Example LG 6-11 illustrates the accounting by the seller-lessee when the sale price of an underlying asset is greater than its fair value.
EXAMPLE LG 6-11
Sale and leaseback transaction – seller-lessee sells underlying asset for a price that is greater than fair value
A seller-lessee sells a building with a remaining economic life of 40 years to an unrelated buyer-lessor for a price of $30 million. The seller-lessee’s net carrying amount of the building is $20 million. Simultaneously, the seller-lessee enters into a lease contract with the buyer-lessor for the right to use the asset for 10 years, with annual rental payments of $1 million payable at the end of each year.
The buyer-lessor obtains control of the asset in accordance with the requirements in the revenue standard and therefore the transaction is accounted for as a sale and leaseback by both the seller-lessee and buyer-lessor. Initial direct costs of the transaction are ignored for purposes of this example.
Comparable sales figures of recent transactions for similar properties are readily available. Based on those comparable sales, the estimated fair value of the underlying asset is $28 million. Both the seller-lessee and buyer-lessor determine that these comparable sales provide better evidence to assess whether the transaction is priced off-market than determining the market rental payments of the leaseback. Since the sales price of the underlying asset is not at fair value, both the seller-lessee and buyer-lessor are required to make adjustments to recognize the sale and leaseback transaction at fair value.
The leaseback is classified as an operating lease by both the seller-lessee and buyer-lessor and the seller-lessee’s incremental borrowing rate is 6% (the buyer-lessor’s interest rate implicit in the leaseback is not known to the seller-lessee).
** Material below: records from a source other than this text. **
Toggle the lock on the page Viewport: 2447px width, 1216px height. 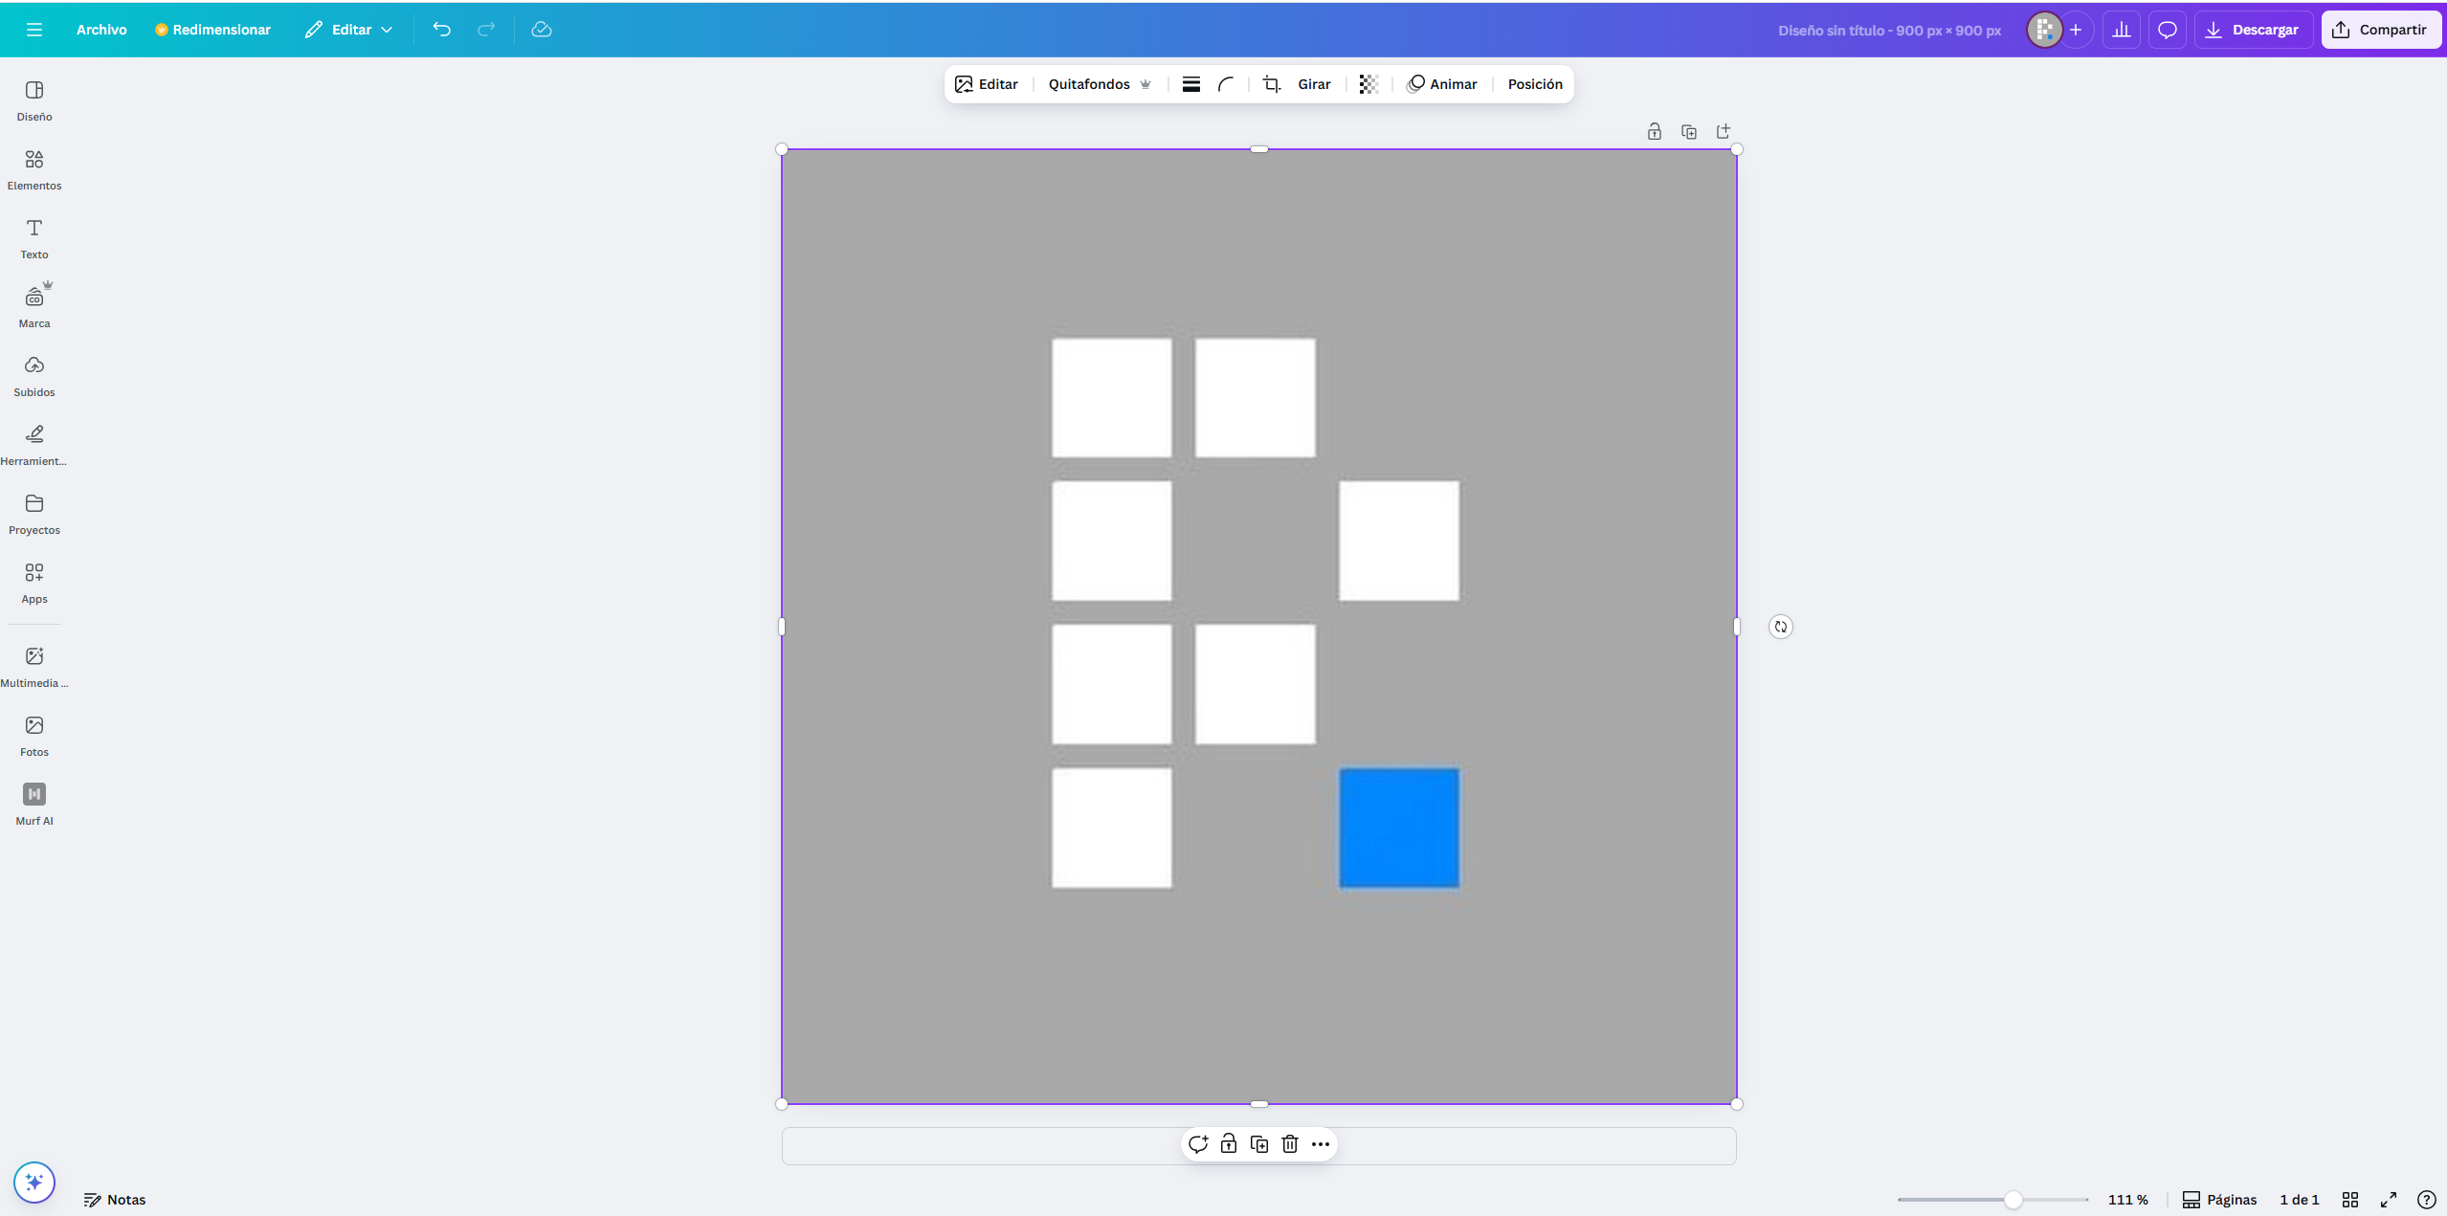1654,132
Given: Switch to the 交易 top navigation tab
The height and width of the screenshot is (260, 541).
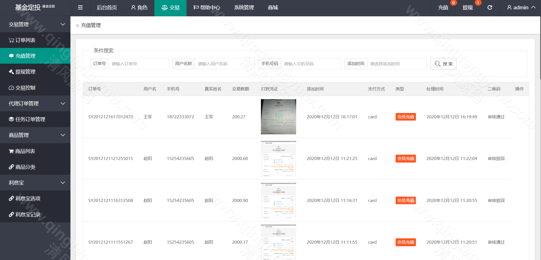Looking at the screenshot, I should pos(170,8).
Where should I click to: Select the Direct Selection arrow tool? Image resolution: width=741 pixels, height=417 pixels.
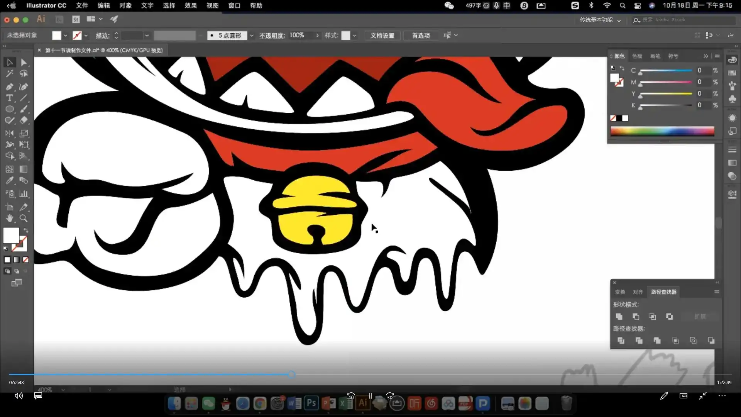point(24,62)
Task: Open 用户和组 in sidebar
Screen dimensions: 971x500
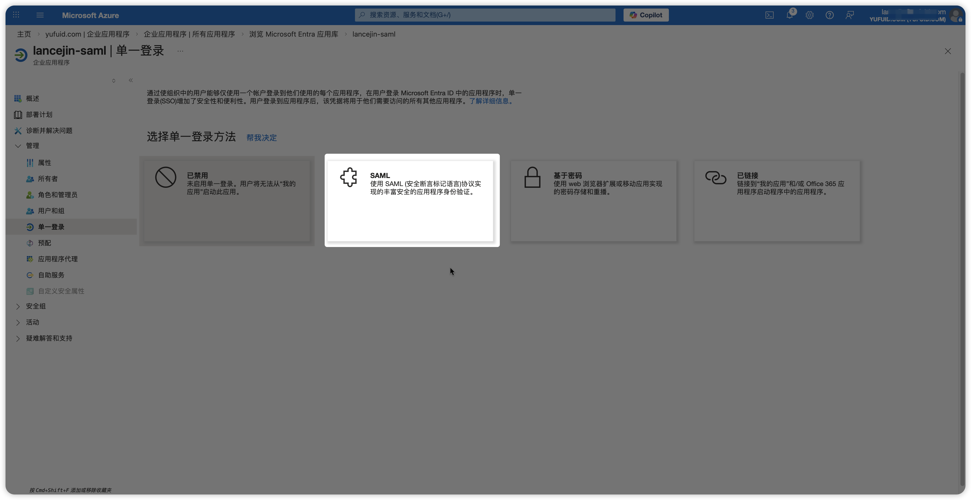Action: 51,211
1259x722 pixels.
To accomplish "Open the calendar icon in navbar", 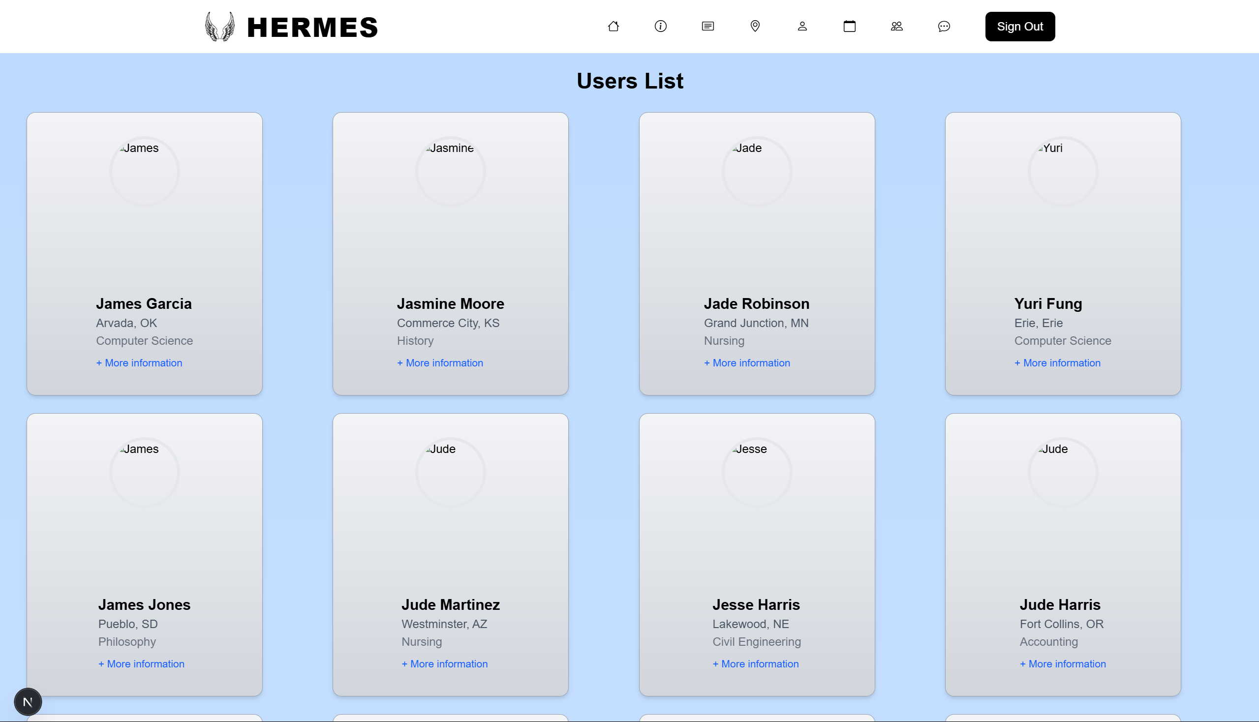I will (x=849, y=26).
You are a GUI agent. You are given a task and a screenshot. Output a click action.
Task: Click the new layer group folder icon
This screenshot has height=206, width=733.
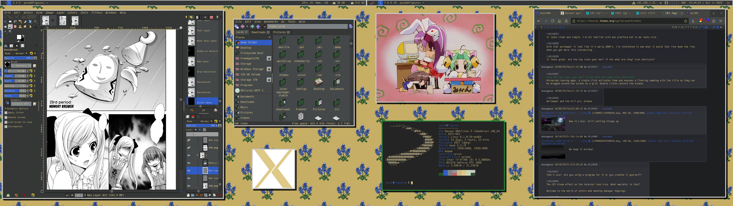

How should the seller-lessee account for the amount by which the sales price of the property exceeds its fair value?
Analysis
The seller-lessee sold the building for $30 million, which is greater than its fair value of $28 million. The difference should be recorded by the seller-lessee as additional financing from the buyer-lessor separate from the lease liability.
The right-of-use asset is equal to the lease liability. The lease liability is $5,360,087, calculated as the present value of the contractual lease payments of $10 million at 6% ($7,360,087), less the $2 million off-market adjustment. The financial liability is equal to the difference between the sales price and the fair value of $2 million. The gain on sale is the difference between the sale price ($30 million) and carrying value ($20 million), less the off-market adjustment of $2 million.
The seller-lessee should record the following journal entry to record this transaction.
Dr. Right-of-use asset |
$5,360,087 |
|
|
Cr. Lease liability |
|
$5,360,087 |
|
Cr. Financial liability |
|
$2,000,000 |
|
Cr. Gain on sale |
|
$8,000,000 |
|
View table
Each annual rental payment of $1,000,000 would be allocated pro rata between the lease liability and the financial liability. The amount allocated to the financial liability would be $271,736 ($1,000,000 × [$2,000,000/$7,360,087]). The remaining $728,264 of the total rental payment would be allocated to the lease. The seller-lessee will recognize $728,264 as lease expense each year of the leaseback. The $271,736 represents payment of the financial liability and interest expense. Interest expense is calculated as $120,000 in year 1, declining to $15,381 in year 10 based on an amortization schedule using the 6% incremental borrowing rate.
See
LG 4.4.2 for information on operating lease expense recognition.